Maïmouna Haïdara, 29 ans, avocate au barreau de Saint-Denis : «Je sais ce que je dois à ce département»

«Quand on vit ou travaille en Seine-Saint-Denis les gens semblent toujours étonnés et nous demandent comment on fait ? Mais pour moi la réalité est tout autre. Je sais ce que je dois à ce département et notamment à Stains la ville où j’ai grandi. Plusieurs initiatives locales ont été déterminantes pour ma carrière: je suis avocate au barreau de Saint-Denis par choix. Parce que c’est important que des gens restent dans le département, même si je gagne moins bien que mes collègues parisiens. A onze ans j’ai bénéficié de cours gratuit au Studio Théâtre de Stains. Une révélation pour moi. C’est à ce moment-là que j’ai rencontré la vraie Maïmouna. Le théâtre de Stains reste encore aujourd’hui mon lieu refuge. J’ai bénéficié, à la fac, du CLE (Contrat Local Étudiant), une aide financière accordée par la municipalité pour permettre aux étudiants de poursuivre leurs études. En contrepartie je tenais des permanences juridiques, qui m’ont permis d’avoir un emploi à la maison du droit de Stains. Ensuite j’ai travaillé au DALO (Droit Au Logement Opposable) de la préfecture de Seine-Saint-Denis. A l’université Paris 8 Saint-Denis, j’ai remporté le concours d’éloquence Eloquentia qui m’a également ouvert de nombreuses portes. Aujourd’hui, comme beaucoup de jeunes, je participe et soutiens de nombreuses initiatives locales qui sont les garantes de l’esprit de solidarité que l’on retrouve partout dans le département.»

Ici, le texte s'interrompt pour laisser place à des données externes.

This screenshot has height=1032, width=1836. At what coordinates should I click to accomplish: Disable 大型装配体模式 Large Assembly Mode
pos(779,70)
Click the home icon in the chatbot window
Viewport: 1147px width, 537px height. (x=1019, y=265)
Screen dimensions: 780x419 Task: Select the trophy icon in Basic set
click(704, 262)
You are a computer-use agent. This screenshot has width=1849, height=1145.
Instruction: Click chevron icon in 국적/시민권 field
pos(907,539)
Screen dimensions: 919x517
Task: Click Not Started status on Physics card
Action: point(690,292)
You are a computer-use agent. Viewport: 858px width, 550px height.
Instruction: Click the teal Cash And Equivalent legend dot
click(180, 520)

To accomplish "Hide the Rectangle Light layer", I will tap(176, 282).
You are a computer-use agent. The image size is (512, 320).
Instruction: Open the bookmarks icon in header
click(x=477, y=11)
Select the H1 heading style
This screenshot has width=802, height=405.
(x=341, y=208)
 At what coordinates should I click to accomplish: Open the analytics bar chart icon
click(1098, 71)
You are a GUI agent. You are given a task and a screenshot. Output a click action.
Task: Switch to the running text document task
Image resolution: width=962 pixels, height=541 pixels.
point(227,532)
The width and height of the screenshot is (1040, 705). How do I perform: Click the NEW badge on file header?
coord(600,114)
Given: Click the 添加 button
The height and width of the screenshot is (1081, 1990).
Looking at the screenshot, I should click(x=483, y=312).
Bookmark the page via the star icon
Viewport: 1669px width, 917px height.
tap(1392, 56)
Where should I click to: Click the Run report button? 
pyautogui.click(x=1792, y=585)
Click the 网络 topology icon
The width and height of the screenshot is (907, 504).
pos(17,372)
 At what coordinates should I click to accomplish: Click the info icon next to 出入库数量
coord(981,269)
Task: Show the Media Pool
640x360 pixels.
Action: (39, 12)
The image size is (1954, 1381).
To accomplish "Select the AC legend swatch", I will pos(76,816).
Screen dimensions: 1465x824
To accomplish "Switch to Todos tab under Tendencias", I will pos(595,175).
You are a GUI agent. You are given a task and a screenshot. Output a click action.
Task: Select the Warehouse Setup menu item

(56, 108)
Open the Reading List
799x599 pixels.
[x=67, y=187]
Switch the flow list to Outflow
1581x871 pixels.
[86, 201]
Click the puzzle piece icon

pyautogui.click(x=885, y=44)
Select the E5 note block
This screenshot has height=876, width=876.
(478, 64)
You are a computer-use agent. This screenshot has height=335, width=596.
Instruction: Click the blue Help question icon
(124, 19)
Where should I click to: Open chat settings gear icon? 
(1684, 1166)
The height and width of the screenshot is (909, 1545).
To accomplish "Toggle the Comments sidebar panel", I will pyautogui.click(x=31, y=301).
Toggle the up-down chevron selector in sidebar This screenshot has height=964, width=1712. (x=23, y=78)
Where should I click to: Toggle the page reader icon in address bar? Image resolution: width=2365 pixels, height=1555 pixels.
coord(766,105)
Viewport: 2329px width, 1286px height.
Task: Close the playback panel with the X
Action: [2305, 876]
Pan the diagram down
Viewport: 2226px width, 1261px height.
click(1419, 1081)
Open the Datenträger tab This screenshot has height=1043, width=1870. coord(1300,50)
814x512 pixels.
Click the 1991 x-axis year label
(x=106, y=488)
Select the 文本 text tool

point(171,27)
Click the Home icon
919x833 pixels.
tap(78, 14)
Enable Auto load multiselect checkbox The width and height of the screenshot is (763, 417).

Faouzi Lellouche, 54 ans, responsable associatif et gilet jaune à Sevran : «On se bat contre l’état et la commune»

«Depuis douze ans, je suis responsable associatif à Montceleux, dans un quartier prioritaire à Sevran. Je suis un militant. En 2016, j’avais écrit à Jean-Louis Borloo pour dénoncer la fin des contrats aidés et lui dire que les acteurs associatifs ne pouvait pas continuellement remplacer le service public. Son rapport sur le département était excellent. Et depuis, plus rien. Avec l’association Accès’Cible, on accompagne les personnes en difficulté, notamment dans leur recherche d’emploi, pour qu’elles apprennent à s’orienter et à préparer leurs démarches administratives. Le quartier était dépourvu de toute activité sociale, commerciale et sportive. Aujourd’hui, tous les salariés que j’avais, qui étaient des contrats aidés, des temps complets ou partiels, ont été supprimés. Jusqu’à maintenant on réussissait à gratter à droite à gauche. On a aménagé un ancien appartement et un ancien local poubelle pour en faire une salle de sport et un espace informatique, mais ce qu’on réalise depuis des années est en train d’être tué. On se bat contre l’état et la commune, qui se renvoient la balle pour les subventions. Ce sont de vraies limaces, alors qu’on est comme des poissons hors de l’eau.»